==== Text passage ====

How To Keep Your Dogs Sane and Safe During COVID-19

Lori Ennis
by Lori Ennis
Odds are, you and your family members are a lot closer than you ever have been. That includes your furry family members. While the extra togetherness time is a bit of a gift in rough wrapping, you may be wondering how to stay sane (and safe) with everybody cooped up together!

With COVID-19 warranting quarantines, shelter-in-place orders and the shutdown of most schools across the United States for at least the next couple of weeks, you and your family are probably spending a good bit of time together.

We’re talking a LOT, actually. You may be teleworking and trying to keep the kids up to date on their studies and you at home with your dogs means they’re ALL about playtime.

And of course, initially, you’re all about it too. But let’s be real…too much of a ‘good’ thing can still be too much.

So what can you do to make sure that you and your family members, furry included, stay both safe AND sane while the Coronavirus chaos ensues?

We’re glad you asked!

====

> Tasks to perform:
[a] From the dog-safety article, list every COVID-19 measure that the text says is keeping families at home.
[b] Continue the article on keeping dogs sane and safe during COVID-19 from where it stops.

==== Supplied information ====

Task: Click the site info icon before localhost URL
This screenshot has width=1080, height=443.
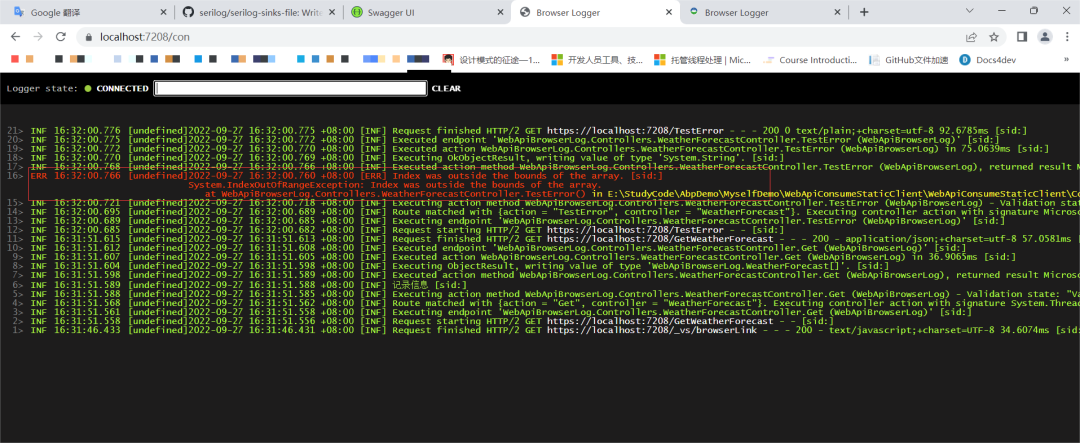Action: click(x=88, y=37)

====

> Exercise answers:
[a]
- Quarantines
- Shelter-in-place orders
- The shutdown of most schools across the United States

[b]
1. GET OUTSIDE. Yes, get outside. Just stay away from people when you’re doing it. The CDC and World Health Organization strongly recommend getting outside, getting fresh air and enjoying the Vitamin D the sunshine brings. It’s already been a warm winter, and with spring about to start? No better time than to start that exercise routine you’ve been thinking about or that extra training you were hoping to do with your dog when you had a bit more time. Take walks, go on runs, find trails untrodden. Just make sure that your kids stay off playground equipment (as the virus can live on plastic playground equipment for 2-3 days, researchers believe). And, because we know the paws of our pups are not the cleanest of clean anyway, it’s not a bad idea for them to wear slippers either. A couple of our favorites are Pawz Rubber Dog Boots in multiples or Poochy Pawz for more of a designer look!

Related: 9 Fresh Ways to Keep Your Dog’s Paws Clean

2. Practice BETTER hygiene. According to the New York State Veterinary Medical Society, the disease is spread to humans through person-to-person contact. NO reports of pets or livestock becoming ill or spreading the virus in the U.S. exist, and the CDC says there should be no concern of the virus transmitting to or from your dog. Still, in this time of a highly contagious virus shutting the world down, even MORE vigilance in your hygiene routine is wise.

  • Wash your hands with SOAP and water, for AT LEAST 20 seconds, and do so often.
  • Keep your hands away from your eyes, nose and mouth. Do your best not to touch your face.
  • Be sure your pets have been vaccinated for all other potential diseases as your veterinarian recommends.
  • If you or someone you are close to contracts COVID-19, limit your contact with your pets just as you would for your human family members.
  • The CDC recommends you avoid snuggling, being kissed or licked by or sharing food with your pet, and if you do, wash your hands thoroughly before and after you interact with your pets.

Again, there’s no evidence to believe that pets can spread the virus, but it’s never bad to be safe.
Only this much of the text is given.